Wohlfühl-Schwank "Willkommen bei den Hartmanns“

Im Kino

Die Hartmanns, zuhause in einer Villa in München-Grünewald: Vater Richard (Heiner Lauterbach) ist Arzt, seine Frau Angelika (Senta Berger) eine Mutter-Glucke, die nach dem Auszug der Kinder (Florian David Fitz, Palina Rojinski) jemandem Nestwärme geben will. Einem Flüchtling, Diallo aus Nigeria (Eric Kabongo).

04.11.2016, 16:24 Uhr / Lesedauer: 1 min
Wohlfühl-Schwank "Willkommen bei den Hartmanns“

Die Familie Hartmann nimmt den Flüchtling Diallo (Eric Kabongo, 2.v.l.) bei sich auf.
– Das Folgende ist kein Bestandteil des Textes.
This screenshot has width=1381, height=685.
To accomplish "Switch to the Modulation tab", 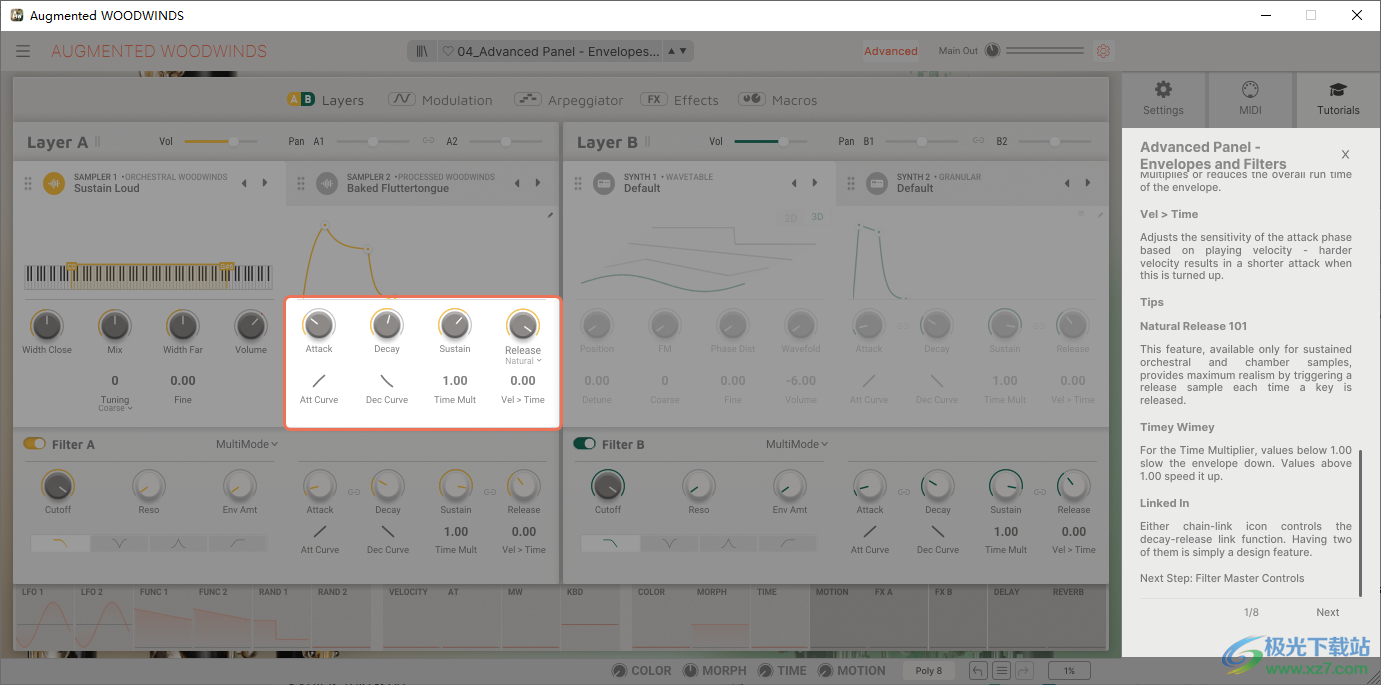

Foto: Warner Bros. Ent.

"Willkommen bei den Hartmanns" ist nach "Ostfriesisch für Anfänger" das nächste Kinostück, das auf den Flüchtlingsstrom mit einem humanistischen Reflex im Gewand der Komödie antwortet: Hey, da kommen Menschen, kein Pack und keine Schmarotzer!

Senta Bergers Sohn Simon Verhoeven (Buch und Regie) buckelt dem Sujet diverse Subplots einer Familien-Humoreske auf, tappt gelegentlich in klischeehafte Fettnäpfe, leuchtet das komplexe Thema Integration aber viel besser aus als "Ostfriesisch für Anfänger".

Es gibt nicht bloß Schwarz und Weiß. "Gutmenschen" können einen an der Waffel haben und manchmal auch egoistische Motive in ihrem Engagement für Flüchtlinge.

So sieht es danach aus, als fülle Senta Bergers Figur mit der Aufnahme des Afrikaners eine Leerstelle in ihrem Leben. Der junge Mann wird zum Projekt, zum Ersatzkind.

Mechanische Comedy-Logik

"Wie, ein Termin im Flüchtlingsheim?" Papa Hartmann ist entsetzt, später trompetet er herum, dass er einen Afrikaner beherberge, ergo kein Armleuchter sei. Diallo hilft im Garten, versucht sich als Kuppler für die ewig studierende Tochter (Rojinski) und als Paar-Therapeut für Richard und Angelika.

Hier greift eine mechanische Comedy-Logik, die unterhält, aber auch übers Ziel hinausschießt: Die Nervenklinik, wo Hartmann junior (Fitz) landet, ist ein peinlicher Witzversuch.

Uwe Ochsenknecht spielt einen Schönheitschirurgen, Elyas M’Barek einen Arzt, der Single ist wie die Tochter der Hartmanns - ach was! Am Ende bloß ein Wohlfühl-Schwank, allerdings mit Spurenelementen des wahren Lebens.